#### WHAT IS BEING ASKED
Please transcribe the records below line for line, without changing anything.

#### RECORD EXTRACTS
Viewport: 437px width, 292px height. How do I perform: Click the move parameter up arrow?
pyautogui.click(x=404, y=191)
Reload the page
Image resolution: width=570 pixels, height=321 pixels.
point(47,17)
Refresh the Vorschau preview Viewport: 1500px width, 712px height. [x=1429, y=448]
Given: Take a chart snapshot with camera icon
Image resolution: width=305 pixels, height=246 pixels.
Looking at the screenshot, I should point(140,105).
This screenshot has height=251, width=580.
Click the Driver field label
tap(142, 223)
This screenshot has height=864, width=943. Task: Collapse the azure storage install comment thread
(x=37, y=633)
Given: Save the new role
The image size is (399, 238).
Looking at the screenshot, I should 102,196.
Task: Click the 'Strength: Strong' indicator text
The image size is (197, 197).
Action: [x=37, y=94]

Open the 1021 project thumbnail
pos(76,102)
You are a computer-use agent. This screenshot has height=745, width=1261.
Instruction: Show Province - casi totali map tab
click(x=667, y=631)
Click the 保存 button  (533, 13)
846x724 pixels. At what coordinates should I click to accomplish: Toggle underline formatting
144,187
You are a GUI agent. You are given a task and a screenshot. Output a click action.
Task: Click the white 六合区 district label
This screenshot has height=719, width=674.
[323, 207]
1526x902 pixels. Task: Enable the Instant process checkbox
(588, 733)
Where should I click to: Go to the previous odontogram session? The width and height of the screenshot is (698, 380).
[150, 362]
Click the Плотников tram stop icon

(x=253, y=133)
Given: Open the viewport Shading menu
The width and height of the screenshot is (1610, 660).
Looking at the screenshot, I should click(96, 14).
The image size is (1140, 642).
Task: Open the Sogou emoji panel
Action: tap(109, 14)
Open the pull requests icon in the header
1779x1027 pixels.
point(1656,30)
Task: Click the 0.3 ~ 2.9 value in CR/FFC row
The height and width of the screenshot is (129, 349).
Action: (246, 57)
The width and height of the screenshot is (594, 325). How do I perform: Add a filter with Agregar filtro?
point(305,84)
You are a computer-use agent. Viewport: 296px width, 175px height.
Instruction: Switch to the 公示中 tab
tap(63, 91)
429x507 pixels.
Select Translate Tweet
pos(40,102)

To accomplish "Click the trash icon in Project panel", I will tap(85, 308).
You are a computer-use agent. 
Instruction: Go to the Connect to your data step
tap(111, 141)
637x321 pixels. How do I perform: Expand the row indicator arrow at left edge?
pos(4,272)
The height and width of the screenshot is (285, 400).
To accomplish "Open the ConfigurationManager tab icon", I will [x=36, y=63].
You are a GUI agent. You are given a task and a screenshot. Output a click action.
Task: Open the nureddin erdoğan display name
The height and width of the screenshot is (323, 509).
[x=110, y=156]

#### REPLY TO THE EXERCISE
Viewport: 437px width, 292px height. How do I perform: Click the move parameter up arrow?
pyautogui.click(x=404, y=191)
Reload the page
Image resolution: width=570 pixels, height=321 pixels.
point(47,17)
Refresh the Vorschau preview Viewport: 1500px width, 712px height. [x=1429, y=448]
Given: Take a chart snapshot with camera icon
Image resolution: width=305 pixels, height=246 pixels.
Looking at the screenshot, I should point(140,105).
This screenshot has height=251, width=580.
Click the Driver field label
tap(142, 223)
This screenshot has height=864, width=943. Task: Collapse the azure storage install comment thread
(x=37, y=633)
Given: Save the new role
The image size is (399, 238).
Looking at the screenshot, I should 102,196.
Task: Click the 'Strength: Strong' indicator text
The image size is (197, 197).
Action: [x=37, y=94]

Open the 1021 project thumbnail
pos(76,102)
You are a computer-use agent. This screenshot has height=745, width=1261.
Instruction: Show Province - casi totali map tab
click(x=667, y=631)
Click the 保存 button  (533, 13)
846x724 pixels. At what coordinates should I click to accomplish: Toggle underline formatting
144,187
You are a GUI agent. You are given a task and a screenshot. Output a click action.
Task: Click the white 六合区 district label
This screenshot has height=719, width=674.
[323, 207]
1526x902 pixels. Task: Enable the Instant process checkbox
(588, 733)
Where should I click to: Go to the previous odontogram session? The width and height of the screenshot is (698, 380).
[150, 362]
Click the Плотников tram stop icon

(x=253, y=133)
Given: Open the viewport Shading menu
The width and height of the screenshot is (1610, 660).
Looking at the screenshot, I should click(96, 14).
The image size is (1140, 642).
Task: Open the Sogou emoji panel
Action: tap(109, 14)
Open the pull requests icon in the header
1779x1027 pixels.
point(1656,30)
Task: Click the 0.3 ~ 2.9 value in CR/FFC row
The height and width of the screenshot is (129, 349).
Action: (246, 57)
The width and height of the screenshot is (594, 325). How do I perform: Add a filter with Agregar filtro?
point(305,84)
You are a computer-use agent. Viewport: 296px width, 175px height.
Instruction: Switch to the 公示中 tab
tap(63, 91)
429x507 pixels.
Select Translate Tweet
pos(40,102)

To accomplish "Click the trash icon in Project panel", I will tap(85, 308).
You are a computer-use agent. 
Instruction: Go to the Connect to your data step
tap(111, 141)
637x321 pixels. How do I perform: Expand the row indicator arrow at left edge?
pos(4,272)
The height and width of the screenshot is (285, 400).
To accomplish "Open the ConfigurationManager tab icon", I will [x=36, y=63].
You are a GUI agent. You are given a task and a screenshot. Output a click action.
Task: Open the nureddin erdoğan display name
The height and width of the screenshot is (323, 509).
[x=110, y=156]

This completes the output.